PASSAGE TO READ>
┌──
Presented by: Dr. Aaron Kraft, University of British Columbia

Abstract: Our first year physics lab at the University of British Columbia includes a session where students are asked to compare the periods of a pendulum at 10 and 20 degrees. As instructors, we expect that many students learned the period equation in high-school and come into the lab thinking that the periods should be the same. However, this lab enables the collection of precise, high-quality data that ideally uncovers a small difference in the periods because of the breakdown of the small angle approximation. This kind of activity, which we term a model fail lab, should trigger scientific inquiry as students grapple with results that contradict their expectations. In this talk, I will present results that explore how students actually experience the lab. I will show that our ideal student experience is not what happens in reality. Instead, only half of our students obtain high-quality results, many struggle with interpreting statistics, and far fewer than expected experience a model fail. These results have broad implications for balancing support and agency in inquiry labs.  

Bio: Aaron Kraft is about to finish his PhD in Physics from The University of British Columbia. His thesis focuses on how students engage with open-ended inquiry labs in the first year Physics curriculum. Before starting his PhD he worked as a high-school math teacher in his hometown of Baltimore, Maryland. He has a B.A. in Physics from Clark University.
└──
THE RECORDS>
┌──
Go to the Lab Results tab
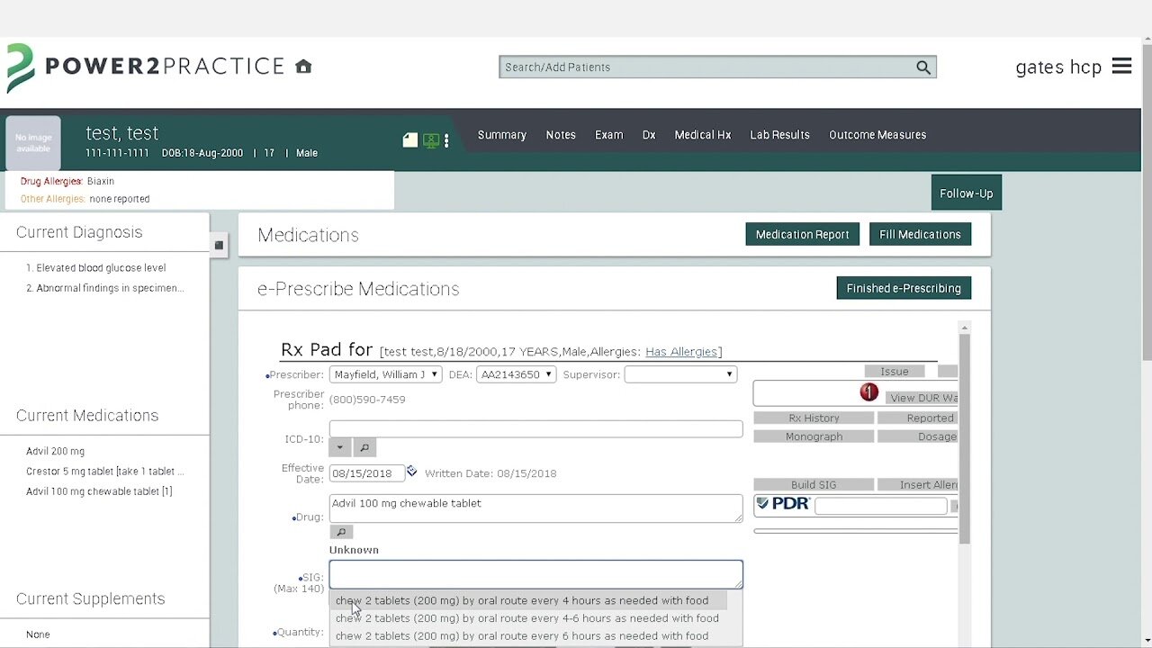This screenshot has height=648, width=1152. (x=779, y=135)
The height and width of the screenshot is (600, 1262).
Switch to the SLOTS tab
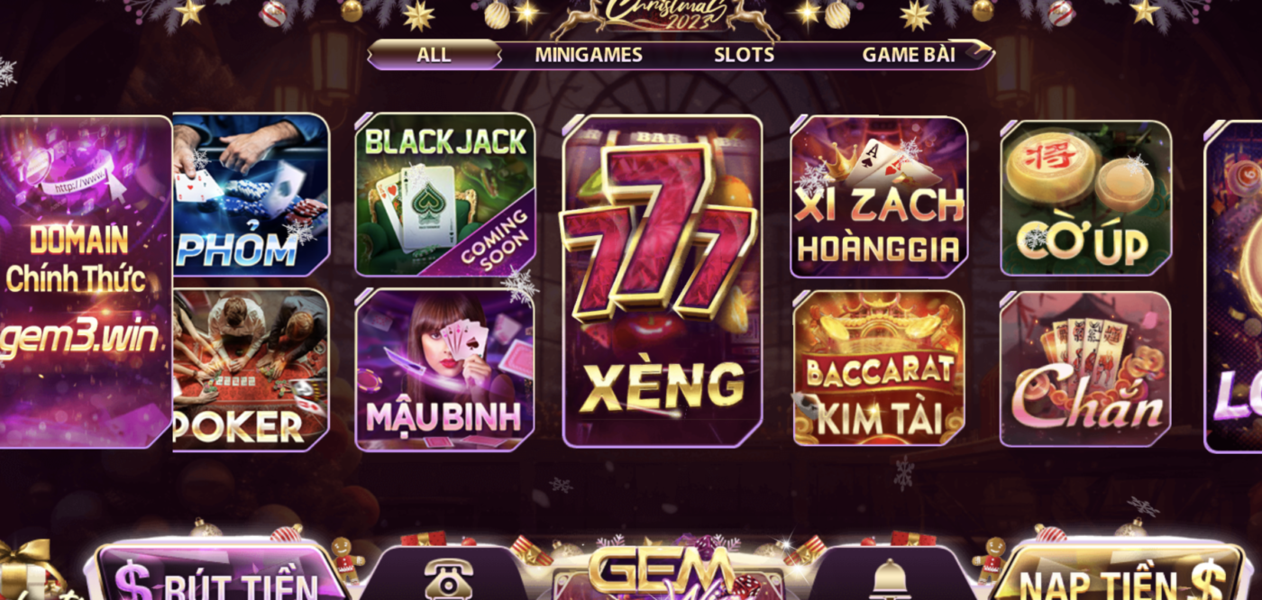[x=744, y=55]
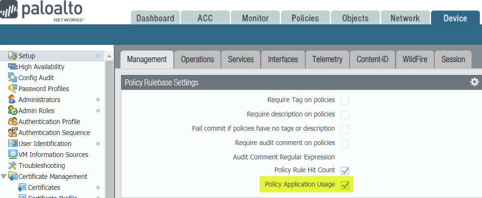Screen dimensions: 482x198
Task: Click the Administrators user icon
Action: (12, 100)
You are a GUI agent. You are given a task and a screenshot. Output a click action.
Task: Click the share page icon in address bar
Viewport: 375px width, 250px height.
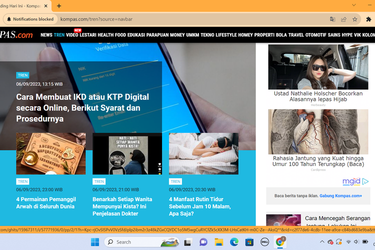click(x=344, y=19)
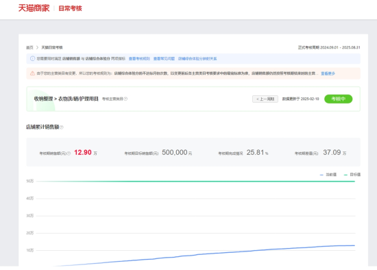Click the blue info circle icon
The height and width of the screenshot is (270, 377).
pos(32,58)
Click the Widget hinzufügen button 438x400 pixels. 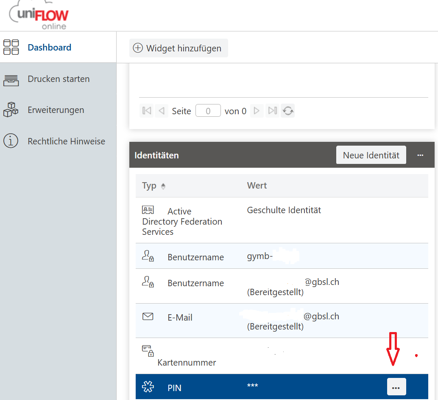pos(178,48)
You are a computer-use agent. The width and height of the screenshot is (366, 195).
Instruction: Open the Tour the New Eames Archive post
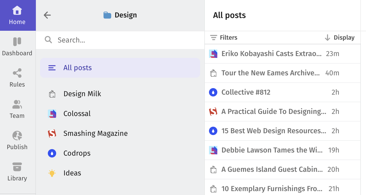pos(270,73)
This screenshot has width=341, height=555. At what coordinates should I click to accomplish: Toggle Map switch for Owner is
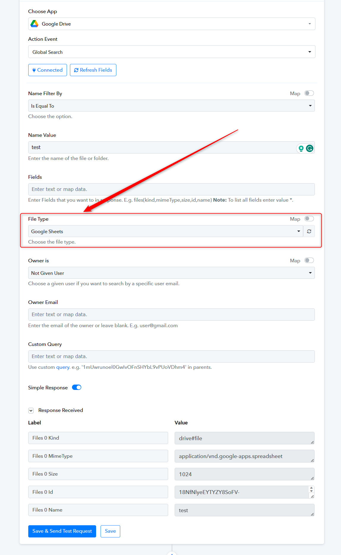309,261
└──
REQUIRED WORK>
**A)** Decide whether each statement below agrees with the physics lab abstract above. For each, answer yes or no and quote the words of the text that decide it.
(i) Students in the lab compare the periods of a pendulum at 10 and 20 degrees.
(ii) Most students in the lab obtain high-quality results.
(iii) Before starting his PhD, Aaron Kraft worked as a high-school math teacher in Baltimore.
**B)** List each line of the records above that contains the string "agent", with case counting.

ANSWERS GIVEN>
**A)**
(i) Yes: "students are asked to compare the periods of a pendulum at 10 and 20 degrees"
(ii) No: "only half of our students obtain high-quality results"
(iii) Yes: "Before starting his PhD he worked as a high-school math teacher in his hometown of Baltimore, Maryland."

**B)**
You are a GUI agent. You are given a task and a screenshot. Output a click action.
You are a computer-use agent. The width and height of the screenshot is (366, 195).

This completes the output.